Se houvesse um prémio para o jogador com mais quilómetros percorridos e mais duelos ganhos no relvado dos Arcos, o nome de Wakaso seria, sem dúvida, muitas vezes, nomeado. Hoje, o nosso guardanapo de café desenha o perfil de um médio que não conhecia a palavra "cansado" e que se tornou um símbolo de raça para a família rioavista.
O Destruidor de Jogo
Natural do Gana, Wakaso chegou a Portugal muito jovem (18 anos) para representar o Portimonense, mas foi no Rio Ave FC que atingiu a sua plenitude. Com uma capacidade física impressionante e um raio de ação que parecia cobrir o campo inteiro, Wakaso era o "tampão" que permitia aos criativos da equipa jogar com liberdade.

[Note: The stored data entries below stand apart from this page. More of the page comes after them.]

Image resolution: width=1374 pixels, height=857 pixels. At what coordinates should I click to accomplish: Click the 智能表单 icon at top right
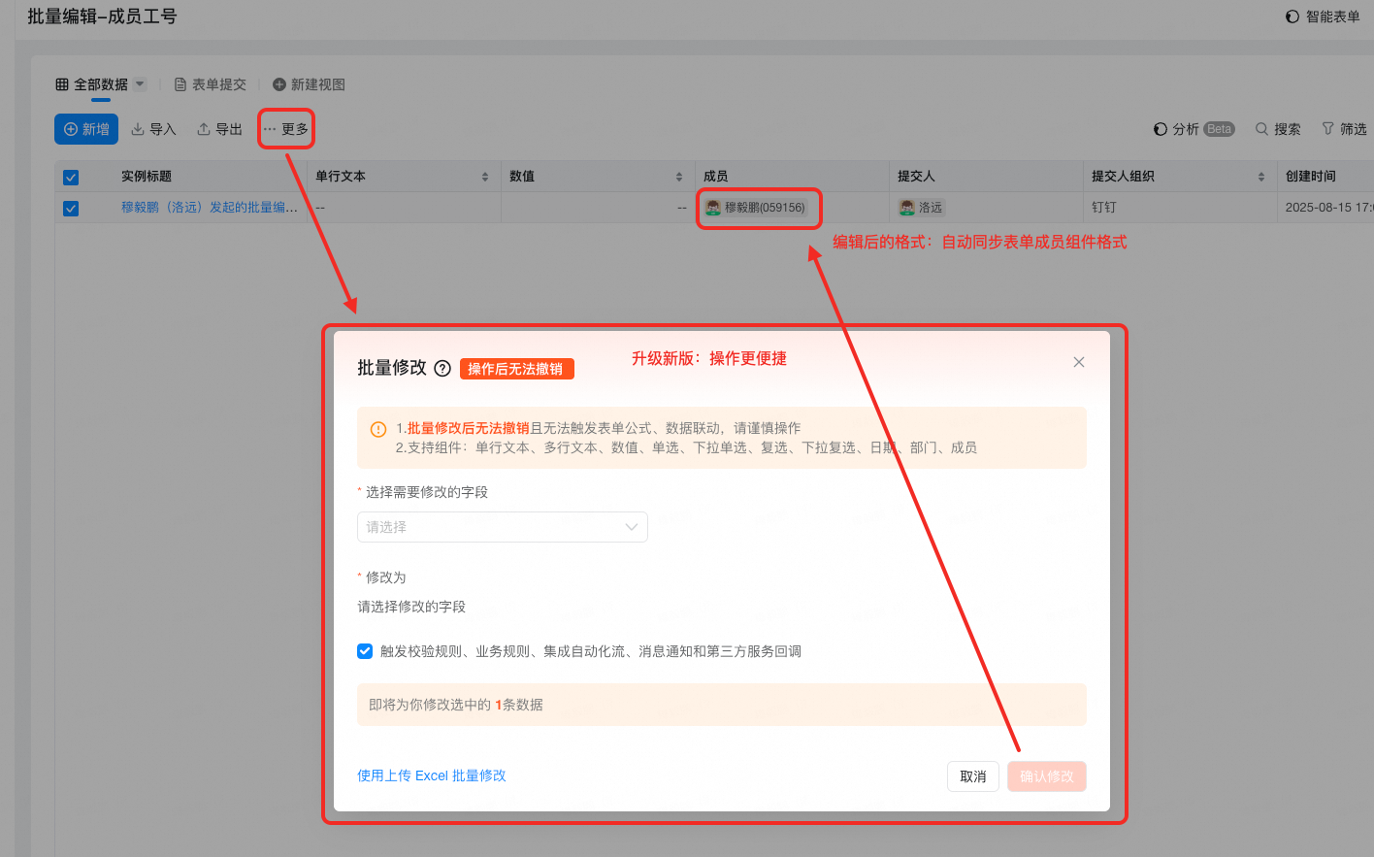click(1292, 16)
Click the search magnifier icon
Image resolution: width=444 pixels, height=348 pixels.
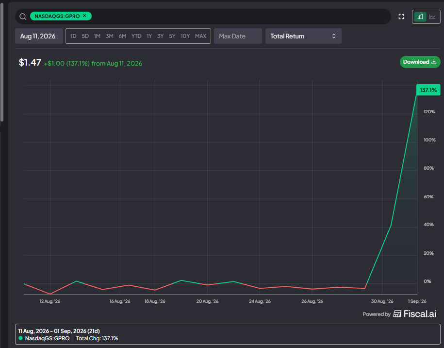pos(23,17)
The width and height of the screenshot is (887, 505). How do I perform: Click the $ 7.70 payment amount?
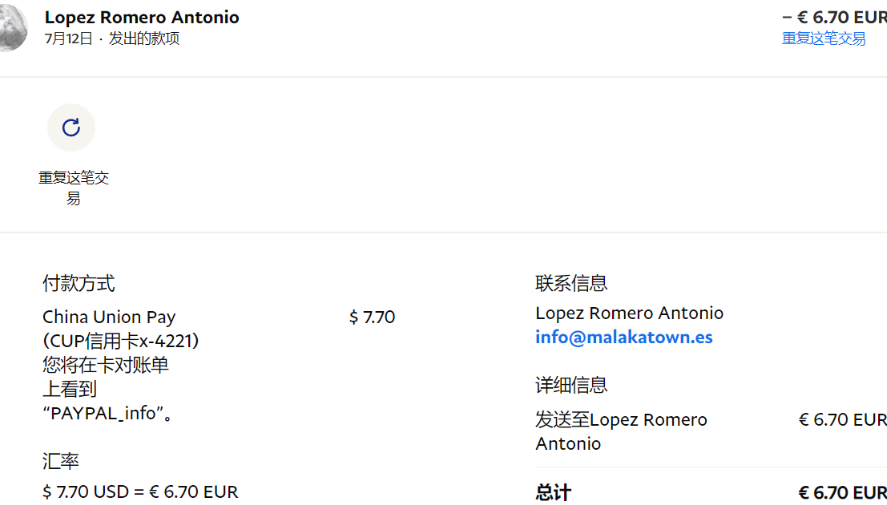pos(372,317)
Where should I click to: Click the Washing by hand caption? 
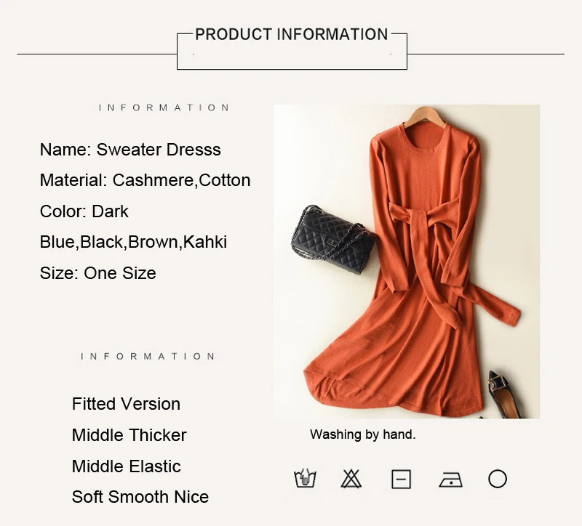[x=362, y=434]
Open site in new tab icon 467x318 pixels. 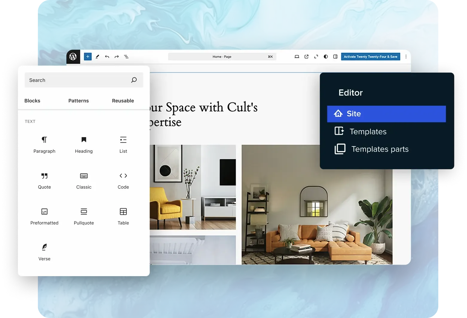(306, 56)
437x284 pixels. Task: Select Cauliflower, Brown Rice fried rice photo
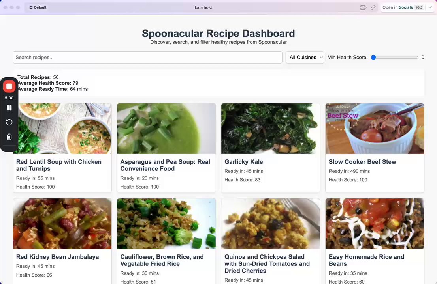(166, 224)
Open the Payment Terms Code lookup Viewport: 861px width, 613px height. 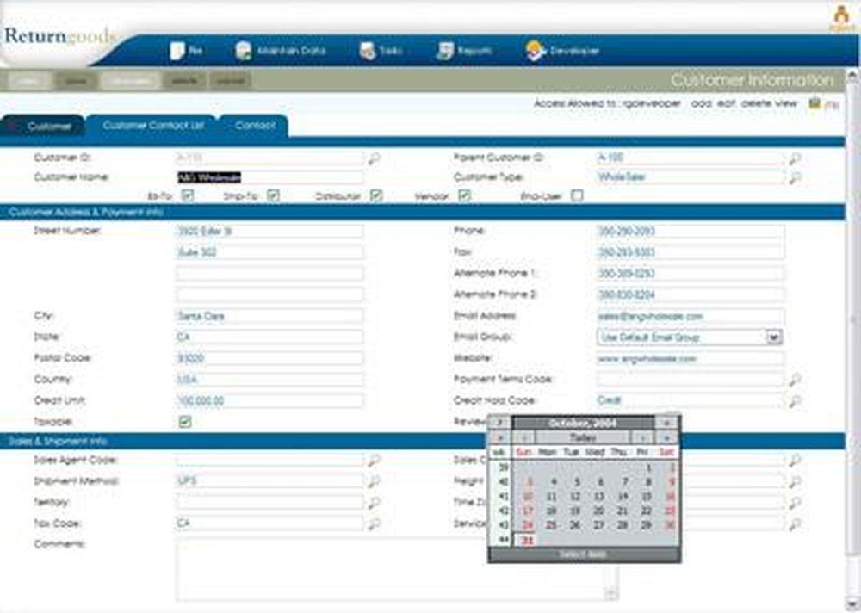tap(796, 379)
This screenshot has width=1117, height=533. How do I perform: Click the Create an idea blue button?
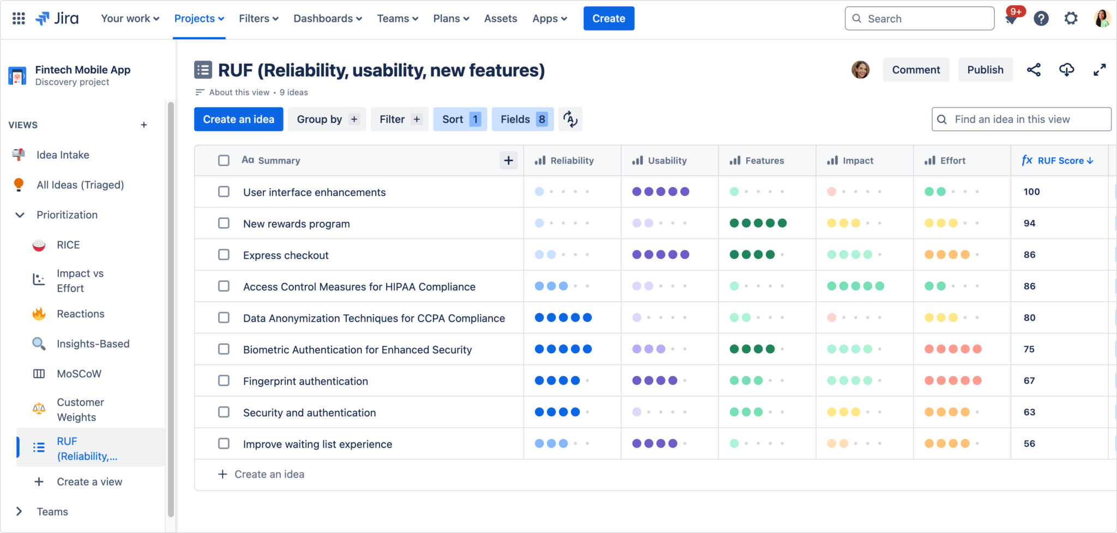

Entre 2013 e 2016 (com uma breve interrupção de meia época para rodar no Portimonense), Wakaso vestiu a camisola verde e branca em 114 jogos oficiais. Foi uma peça fundamental na estabilidade defensiva da equipa enquanto andou por cá. A sua entrega era tal que os adeptos rapidamente o adotaram como um dos seus.
Em Janeiro de 2016, a meio de uma época muito positiva, foi transferido para o Lorient, equipa que na altura ocupava o último lugar da Liga Francesa. A equipa francesa ainda viria a fugir dos lugares de despromoção direta não tendo evitado o lugar do playoff de despromoção e descido via essa via.
Regressou a Portugal na época seguinte onde representou o Vitória durante 4 temporadas tendo tido depois uma experiência no Chipre (Olympiakos Nicosia) antes de regressar novamente a Portugal para representar o Leixões.
E agora... por onde anda?
E agora... por onde anda?
Hoje, com 34 anos, passou as últimas duas temporadas no Semen Padang (campeonato da Indonésia).
Fica a memória de um guerreiro silencioso mas implacável, cuja presença no miolo do terreno dava uma segurança única a quem assistia aos jogos no Estádio dos Arcos.